The old 20-factor test has been reorganized into three categories: behavioral control, financial control, and the type of relationship. For salons, the big red flags are set schedules, required tools and products, exclusivity, and the salon controlling client bookings and pricing.
Can I require my booth renters to work certain hours?
No. Requiring specific hours is one of the clearest signs of an employer-employee relationship. You can set the hours the building is open (that's a landlord thing), but you can't require a renter to be there.
How much does an independent cosmetologist pay in self-employment tax?
Self-employment tax is approximately 15.3% on net earnings, covering both the employee and employer share of Social Security and Medicare.

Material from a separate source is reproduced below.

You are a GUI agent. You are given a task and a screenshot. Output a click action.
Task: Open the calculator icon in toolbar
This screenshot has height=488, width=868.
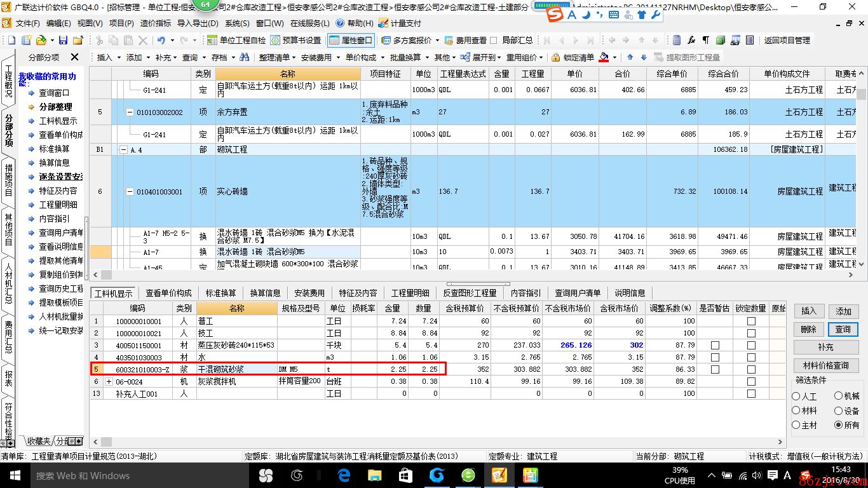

That's on top of regular federal and state income tax. Booth renters and 1099 stylists should typically set aside around 25 to 30 percent of their income for taxes, though this varies. A CPA can give you a more accurate number for your situation.
What's the penalty if I get audited for misclassification?
It varies, but you can expect back taxes (both the employer and employee share), interest, and penalties that can add up to a significant percentage of what you should have paid. Some states add on back wages, overtime, and additional fines. Getting an attorney involved before an audit is far cheaper than after.
Can a salon owner also be a booth renter in their own salon?
Technically yes, but it complicates things. If you're the owner AND working behind the chair, most owners either pay themselves as an employee of their own business or take owner draws depending on how the business is structured. Talk to a CPA before setting this up.
Is a chair rental agreement legally binding without a lawyer?
It can be, but "legally binding" and "legally sound" are different things. A template pulled off the internet might hold up, or it might contain clauses that accidentally reclassify your renters as employees. Getting a local employment attorney to review your agreement is worth the money.